EXCERPT PROVIDED
-- START --
I'm telling ya, walk away and go get that Dominator. Don't pass Go, don't collect $200... :teeth::teeth:


----------



## mag41vance (Mar 13, 2008)

RatherBArchery said:


> Looks like your backstop needs restuffed??


Those Butts are 4 years old now. 2 - 42x30x24 Big shot targets from Bowhunters Superstore in PA. I just re-wrapped them with 2 layers of black 6mil poly. Over the coarse of a season as the bulls get shot through, I simply stuff plastic grocery bags in the shot spot until they can take no more. 
They are just fine.


----------



## mag41vance (Mar 13, 2008)

RchurE said:


> I'm telling ya, walk away and go get that Dominator. Don't pass Go, don't collect $200... :teeth::teeth:


I hear ya, but I got a terminal case of hard head, so I'll be shooting the Vantage X7 this season. If nothing else, my upper body should be ripped by September.


----------



## cbrunson (Oct 25, 2010)

I like my green apple. The spirals have taken some getting used to, but now I wouldn't trade it for any other bow.


----------



## Brown Hornet (Aug 8, 2002)

Send me a PM when your ready to make it feel the way it should :zip: 


Sent from my iPhone using Tapatalk


----------



## mag41vance (Mar 13, 2008)
-- END --
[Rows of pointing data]
-- START --
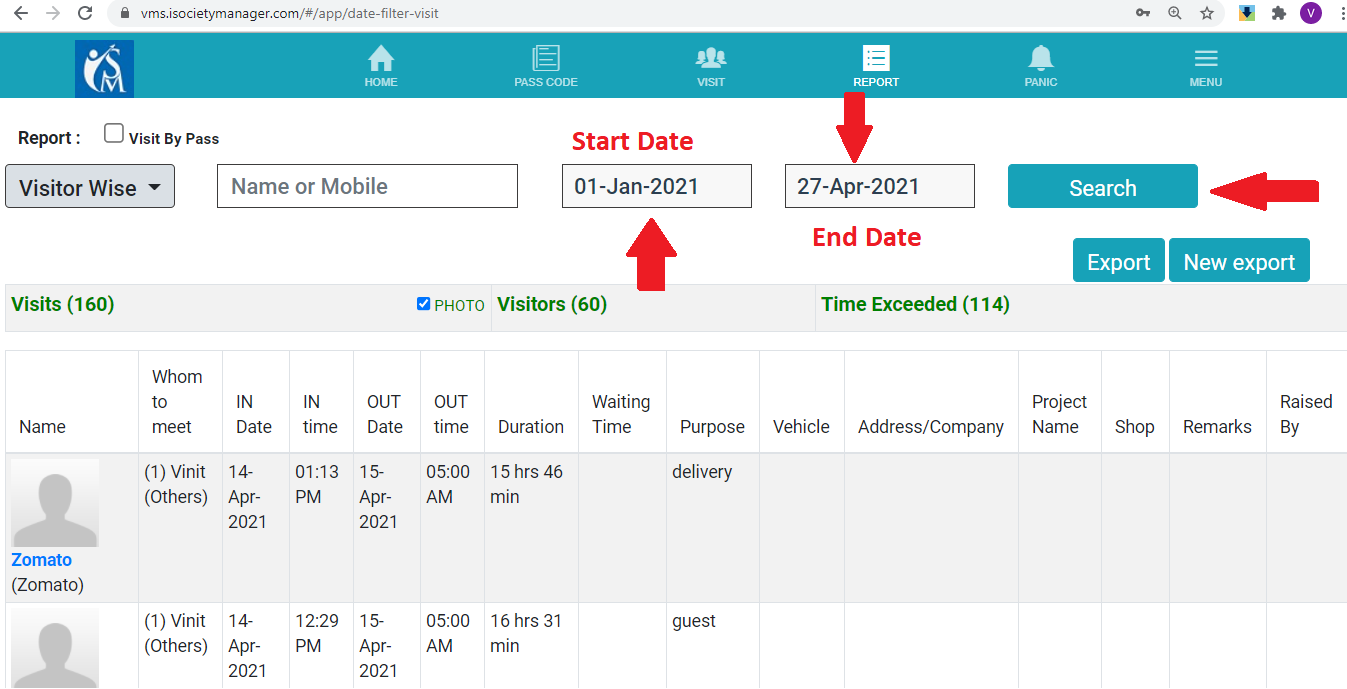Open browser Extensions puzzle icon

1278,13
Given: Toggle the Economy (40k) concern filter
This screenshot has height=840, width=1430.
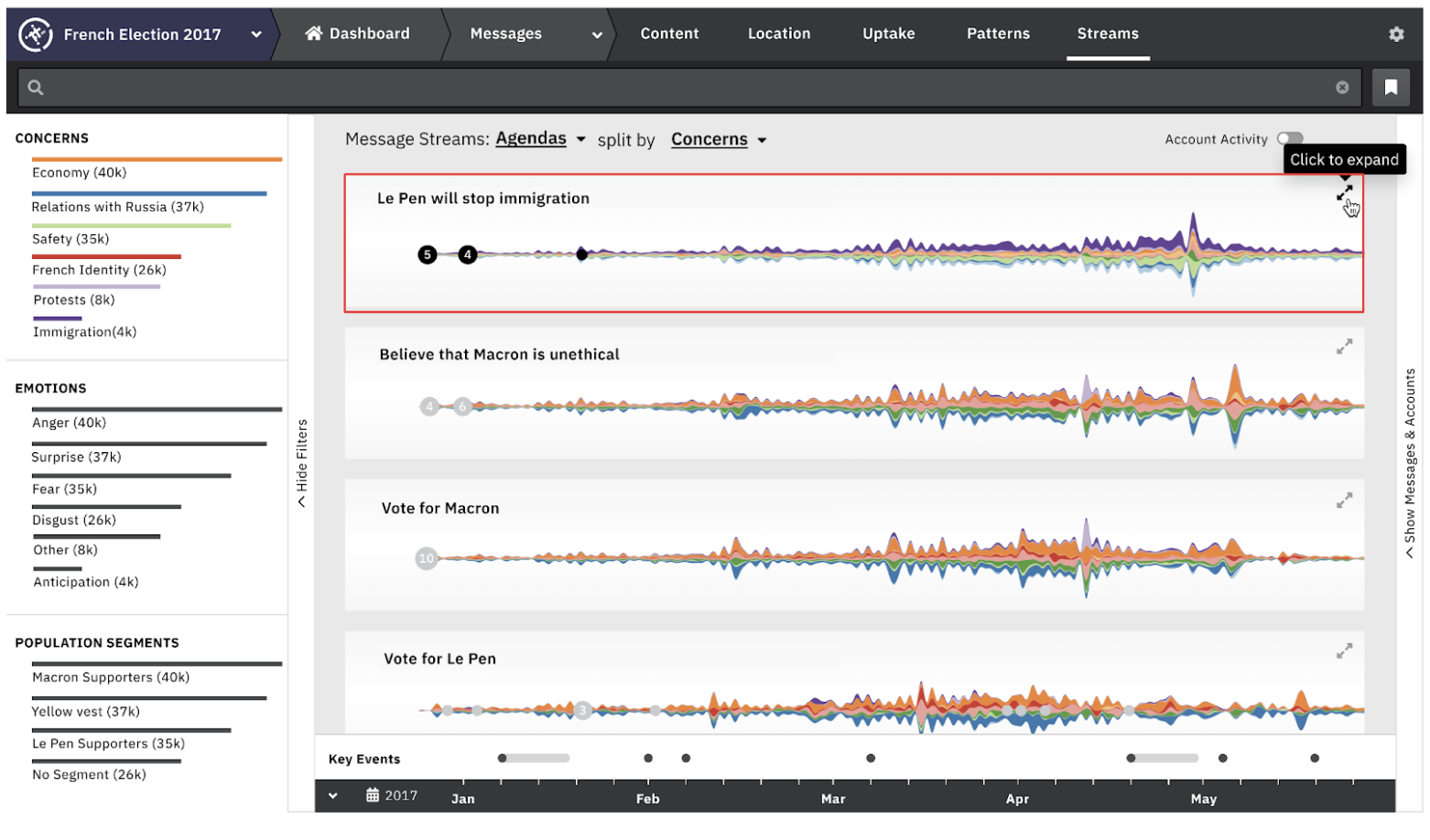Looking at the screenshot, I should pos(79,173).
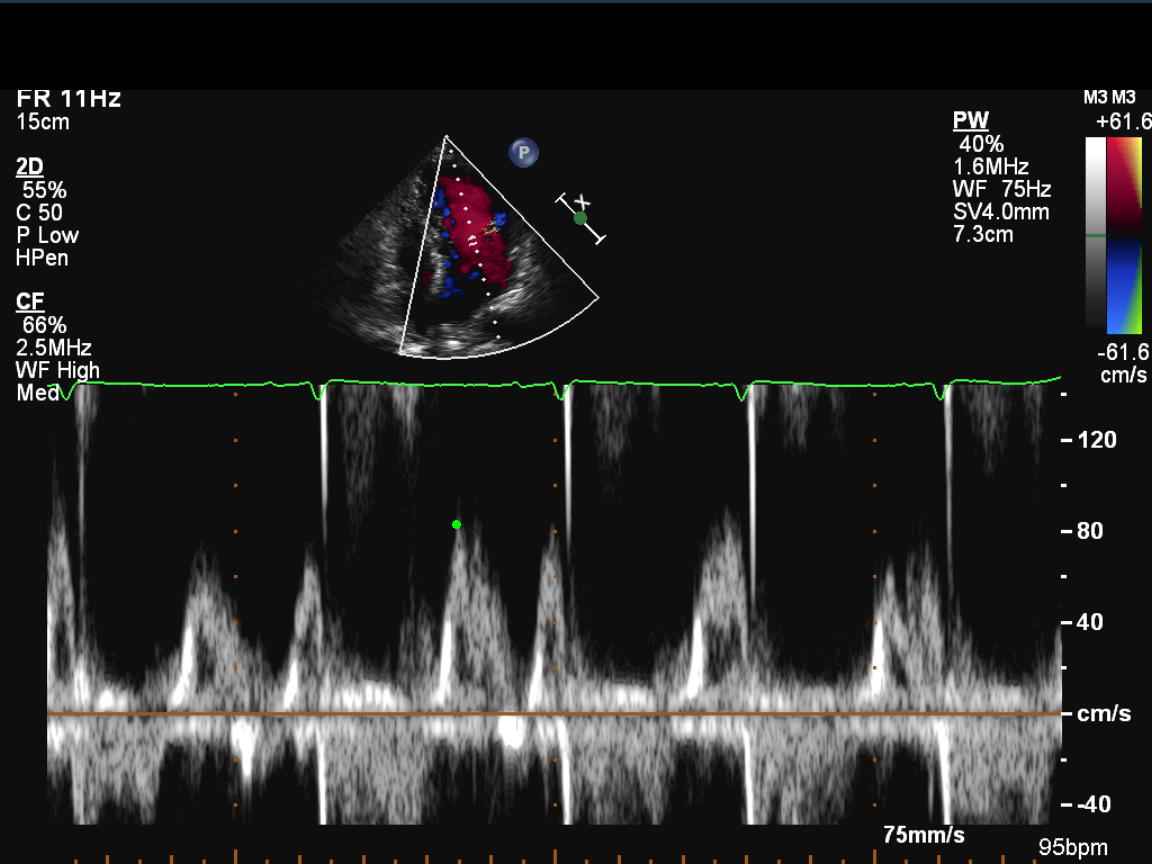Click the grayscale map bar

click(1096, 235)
-- END --
DIRECTIONS
Continue the archery forum thread, beginning with the next post after its final line.

ANSWER TO THE TASK
I will finally get to a Bow press today so I can adjust on the X7

Last year I shot the heaviest bow I ever owned The Dominator Pro weighing in at 6.16 lbs, The Hoyt I'm shooting now is a whopping 6.56 lbs. I needs to eats me spinichek I guess. :weightlifter:


----------



## Brown Hornet (Aug 8, 2002)

You don't want to pick up my bow if you think that 6.5 is heavy :chortle:


Sent from my iPhone using Tapatalk


----------



## mag41vance (Mar 13, 2008)

Brown Hornet said:


> You don't want to pick up my bow if you think that 6.5 is heavy :chortle:
> 
> 
> Sent from my iPhone using Tapatalk


6.56 is heavy :rant:


----------



## Brown Hornet (Aug 8, 2002)

Add almost 2 lbs to that my friend :faint: 


Sent from my iPhone using Tapatalk


----------



## mag41vance (Mar 13, 2008)

Brown Hornet said:


> Add almost 2 lbs to that my friend :faint:
> 
> 
> Sent from my iPhone using Tapatalk


I would rather not, You shorter armed archers have a leverage advantage that's for sure. My arm is like a fly rod, yours is like a boat-rod.


----------



## mag41vance (Mar 13, 2008)

Draw length is correct now, creep tuning seems good.(I'll know better once I'm a stronger beasty man), cause that's what it takes to shoot this green anchor. (yes hornet, that means you're a strong beasty-man) :wink:
There was a break-through today in the shooting (probably due to the comfortable DL) I was able to make some good shots, and even the bad ones weren't horrible. I am at the point where I know where the arrow is going to be at the break of the release. Probably am in good enough shooting shape to be an good SpongeBob killer, but not a happy Field Archer. :wink:
I am getting there. Up to about 45 shots now, before bad technique rears it's ugly head. 
I appreciate the tuning tips my friends! They were spot on.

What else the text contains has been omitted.